Start of Records for this task

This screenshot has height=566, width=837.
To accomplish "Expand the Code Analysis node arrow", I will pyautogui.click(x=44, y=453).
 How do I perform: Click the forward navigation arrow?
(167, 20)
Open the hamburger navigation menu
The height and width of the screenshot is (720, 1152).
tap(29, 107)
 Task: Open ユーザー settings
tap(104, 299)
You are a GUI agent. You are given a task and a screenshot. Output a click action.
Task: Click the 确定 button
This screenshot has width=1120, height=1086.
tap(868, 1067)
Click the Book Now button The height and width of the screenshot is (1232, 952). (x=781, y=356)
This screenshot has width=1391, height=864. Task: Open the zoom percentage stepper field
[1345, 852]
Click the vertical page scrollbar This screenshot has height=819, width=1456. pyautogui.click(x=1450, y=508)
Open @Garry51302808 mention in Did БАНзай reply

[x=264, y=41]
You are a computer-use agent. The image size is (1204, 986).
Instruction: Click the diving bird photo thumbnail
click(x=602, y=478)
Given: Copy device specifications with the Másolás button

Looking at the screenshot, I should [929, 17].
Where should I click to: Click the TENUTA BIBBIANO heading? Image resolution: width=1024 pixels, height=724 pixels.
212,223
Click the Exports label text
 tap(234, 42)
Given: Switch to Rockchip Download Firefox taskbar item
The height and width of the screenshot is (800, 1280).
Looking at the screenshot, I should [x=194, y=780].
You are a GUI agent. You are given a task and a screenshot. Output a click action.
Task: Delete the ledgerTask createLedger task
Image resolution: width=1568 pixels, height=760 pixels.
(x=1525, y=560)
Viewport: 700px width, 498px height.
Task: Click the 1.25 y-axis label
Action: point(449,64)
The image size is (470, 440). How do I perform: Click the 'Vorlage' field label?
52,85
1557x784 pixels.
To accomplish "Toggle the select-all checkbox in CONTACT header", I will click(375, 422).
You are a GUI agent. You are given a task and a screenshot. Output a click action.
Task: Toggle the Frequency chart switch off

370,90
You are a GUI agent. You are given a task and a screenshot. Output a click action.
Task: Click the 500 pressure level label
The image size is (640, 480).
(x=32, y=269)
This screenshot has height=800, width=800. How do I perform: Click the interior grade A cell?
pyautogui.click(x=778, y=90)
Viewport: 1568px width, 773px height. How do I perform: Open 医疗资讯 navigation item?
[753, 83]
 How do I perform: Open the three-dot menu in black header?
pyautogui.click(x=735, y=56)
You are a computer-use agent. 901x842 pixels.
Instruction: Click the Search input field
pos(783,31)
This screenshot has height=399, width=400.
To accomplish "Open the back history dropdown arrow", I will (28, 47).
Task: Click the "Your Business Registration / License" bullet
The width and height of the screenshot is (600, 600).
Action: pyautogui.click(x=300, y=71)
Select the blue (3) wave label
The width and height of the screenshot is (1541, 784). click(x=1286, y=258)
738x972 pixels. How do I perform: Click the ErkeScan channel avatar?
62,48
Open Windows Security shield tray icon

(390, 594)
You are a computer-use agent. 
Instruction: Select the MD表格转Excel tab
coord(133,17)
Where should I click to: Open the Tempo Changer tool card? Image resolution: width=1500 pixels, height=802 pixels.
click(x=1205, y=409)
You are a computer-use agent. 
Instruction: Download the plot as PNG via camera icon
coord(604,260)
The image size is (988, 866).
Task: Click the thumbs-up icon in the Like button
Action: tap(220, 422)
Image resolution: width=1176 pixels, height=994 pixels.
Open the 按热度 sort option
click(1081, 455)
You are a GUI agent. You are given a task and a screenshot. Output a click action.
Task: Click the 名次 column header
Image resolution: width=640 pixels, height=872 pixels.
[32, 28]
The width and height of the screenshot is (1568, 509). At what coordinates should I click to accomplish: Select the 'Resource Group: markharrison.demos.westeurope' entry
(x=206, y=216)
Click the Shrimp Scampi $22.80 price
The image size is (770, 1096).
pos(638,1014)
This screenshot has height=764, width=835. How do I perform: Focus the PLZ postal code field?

End of Records for this task

What you are asked to do: Pick out every line of the material above that contains the word "Instruction", and copy each one. Case counts.

Result of this task:
Instruction: Click the diving bird photo thumbnail
Instruction: Click the Search input field
Instruction: Select the MD表格转Excel tab
Instruction: Download the plot as PNG via camera icon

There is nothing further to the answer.